### SUPPLIED RECORDS
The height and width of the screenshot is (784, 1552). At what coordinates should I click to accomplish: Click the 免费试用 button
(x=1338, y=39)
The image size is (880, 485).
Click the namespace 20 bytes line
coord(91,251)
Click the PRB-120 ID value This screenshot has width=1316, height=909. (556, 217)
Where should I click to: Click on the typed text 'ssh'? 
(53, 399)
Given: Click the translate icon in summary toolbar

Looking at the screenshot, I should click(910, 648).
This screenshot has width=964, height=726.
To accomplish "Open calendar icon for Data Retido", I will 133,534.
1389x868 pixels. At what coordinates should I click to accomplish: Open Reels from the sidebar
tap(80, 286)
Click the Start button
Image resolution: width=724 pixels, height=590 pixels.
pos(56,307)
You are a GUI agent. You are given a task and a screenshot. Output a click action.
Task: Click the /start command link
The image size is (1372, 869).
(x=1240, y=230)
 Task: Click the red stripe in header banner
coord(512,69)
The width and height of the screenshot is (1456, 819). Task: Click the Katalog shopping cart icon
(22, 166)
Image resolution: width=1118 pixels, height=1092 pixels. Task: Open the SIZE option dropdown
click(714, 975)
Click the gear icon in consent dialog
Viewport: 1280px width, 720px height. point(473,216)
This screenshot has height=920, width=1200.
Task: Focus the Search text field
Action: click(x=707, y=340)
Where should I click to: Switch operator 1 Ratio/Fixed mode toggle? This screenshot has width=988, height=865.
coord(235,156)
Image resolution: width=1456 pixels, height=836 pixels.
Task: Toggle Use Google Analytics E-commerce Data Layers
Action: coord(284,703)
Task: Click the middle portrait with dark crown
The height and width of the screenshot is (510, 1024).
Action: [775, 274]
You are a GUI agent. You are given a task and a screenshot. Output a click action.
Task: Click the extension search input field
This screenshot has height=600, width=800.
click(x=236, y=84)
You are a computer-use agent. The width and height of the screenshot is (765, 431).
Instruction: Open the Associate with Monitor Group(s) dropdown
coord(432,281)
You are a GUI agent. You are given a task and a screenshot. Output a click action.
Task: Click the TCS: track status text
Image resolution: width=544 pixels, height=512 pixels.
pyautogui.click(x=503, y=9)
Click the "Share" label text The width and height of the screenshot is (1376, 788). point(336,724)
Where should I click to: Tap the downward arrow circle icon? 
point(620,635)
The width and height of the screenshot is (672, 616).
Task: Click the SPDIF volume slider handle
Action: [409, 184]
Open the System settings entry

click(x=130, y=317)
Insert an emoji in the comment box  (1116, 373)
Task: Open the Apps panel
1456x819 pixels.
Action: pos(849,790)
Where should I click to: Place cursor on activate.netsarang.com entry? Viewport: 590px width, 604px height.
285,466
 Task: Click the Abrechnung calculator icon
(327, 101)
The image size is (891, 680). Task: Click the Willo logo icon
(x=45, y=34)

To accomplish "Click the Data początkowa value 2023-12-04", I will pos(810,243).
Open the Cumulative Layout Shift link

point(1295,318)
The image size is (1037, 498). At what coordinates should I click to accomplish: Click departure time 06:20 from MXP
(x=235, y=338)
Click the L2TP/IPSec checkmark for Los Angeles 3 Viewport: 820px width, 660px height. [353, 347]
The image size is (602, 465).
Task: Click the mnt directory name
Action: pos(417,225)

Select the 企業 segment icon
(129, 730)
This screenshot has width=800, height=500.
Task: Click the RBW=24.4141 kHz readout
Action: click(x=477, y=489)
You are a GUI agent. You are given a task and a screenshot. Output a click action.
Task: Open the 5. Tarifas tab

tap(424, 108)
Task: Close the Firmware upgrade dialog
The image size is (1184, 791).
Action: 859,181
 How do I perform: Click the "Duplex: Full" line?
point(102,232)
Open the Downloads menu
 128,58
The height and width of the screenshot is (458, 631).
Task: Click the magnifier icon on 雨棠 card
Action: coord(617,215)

### INSTRUCTION
Rewrite all of the lines above, putting "interface agent" wherever "GUI agent" appears and leaving everything else unchanged.

### RESPONSE TO THE TASK
The height and width of the screenshot is (784, 1552). At what coordinates should I click to accomplish: Click the 免费试用 button
(x=1338, y=39)
The image size is (880, 485).
Click the namespace 20 bytes line
coord(91,251)
Click the PRB-120 ID value This screenshot has width=1316, height=909. (556, 217)
Where should I click to: Click on the typed text 'ssh'? 
(53, 399)
Given: Click the translate icon in summary toolbar

Looking at the screenshot, I should click(910, 648).
This screenshot has width=964, height=726.
To accomplish "Open calendar icon for Data Retido", I will 133,534.
1389x868 pixels. At what coordinates should I click to accomplish: Open Reels from the sidebar
tap(80, 286)
Click the Start button
Image resolution: width=724 pixels, height=590 pixels.
pos(56,307)
You are a interface agent. You are given a task and a screenshot. Output a click action.
Task: Click the /start command link
The image size is (1372, 869).
(x=1240, y=230)
 Task: Click the red stripe in header banner
coord(512,69)
The width and height of the screenshot is (1456, 819). Task: Click the Katalog shopping cart icon
(22, 166)
Image resolution: width=1118 pixels, height=1092 pixels. Task: Open the SIZE option dropdown
click(714, 975)
Click the gear icon in consent dialog
Viewport: 1280px width, 720px height. point(473,216)
This screenshot has height=920, width=1200.
Task: Focus the Search text field
Action: click(x=707, y=340)
Where should I click to: Switch operator 1 Ratio/Fixed mode toggle? This screenshot has width=988, height=865.
coord(235,156)
Image resolution: width=1456 pixels, height=836 pixels.
Task: Toggle Use Google Analytics E-commerce Data Layers
Action: coord(284,703)
Task: Click the middle portrait with dark crown
The height and width of the screenshot is (510, 1024).
Action: [775, 274]
You are a interface agent. You are given a task and a screenshot. Output a click action.
Task: Click the extension search input field
This screenshot has height=600, width=800.
click(x=236, y=84)
You are a computer-use agent. The width and height of the screenshot is (765, 431).
Instruction: Open the Associate with Monitor Group(s) dropdown
coord(432,281)
You are a interface agent. You are given a task and a screenshot. Output a click action.
Task: Click the TCS: track status text
Image resolution: width=544 pixels, height=512 pixels.
pyautogui.click(x=503, y=9)
Click the "Share" label text The width and height of the screenshot is (1376, 788). point(336,724)
Where should I click to: Tap the downward arrow circle icon? 
point(620,635)
The width and height of the screenshot is (672, 616).
Task: Click the SPDIF volume slider handle
Action: [409, 184]
Open the System settings entry

click(x=130, y=317)
Insert an emoji in the comment box  (1116, 373)
Task: Open the Apps panel
1456x819 pixels.
Action: pos(849,790)
Where should I click to: Place cursor on activate.netsarang.com entry? Viewport: 590px width, 604px height.
285,466
 Task: Click the Abrechnung calculator icon
(327, 101)
The image size is (891, 680). Task: Click the Willo logo icon
(x=45, y=34)

To accomplish "Click the Data początkowa value 2023-12-04", I will pos(810,243).
Open the Cumulative Layout Shift link

point(1295,318)
The image size is (1037, 498). At what coordinates should I click to accomplish: Click departure time 06:20 from MXP
(x=235, y=338)
Click the L2TP/IPSec checkmark for Los Angeles 3 Viewport: 820px width, 660px height. [353, 347]
The image size is (602, 465).
Task: Click the mnt directory name
Action: pos(417,225)

Select the 企業 segment icon
(129, 730)
This screenshot has width=800, height=500.
Task: Click the RBW=24.4141 kHz readout
Action: click(x=477, y=489)
You are a interface agent. You are given a task and a screenshot. Output a click action.
Task: Open the 5. Tarifas tab

tap(424, 108)
Task: Close the Firmware upgrade dialog
The image size is (1184, 791).
Action: 859,181
 How do I perform: Click the "Duplex: Full" line?
point(102,232)
Open the Downloads menu
 128,58
The height and width of the screenshot is (458, 631).
Task: Click the magnifier icon on 雨棠 card
Action: coord(617,215)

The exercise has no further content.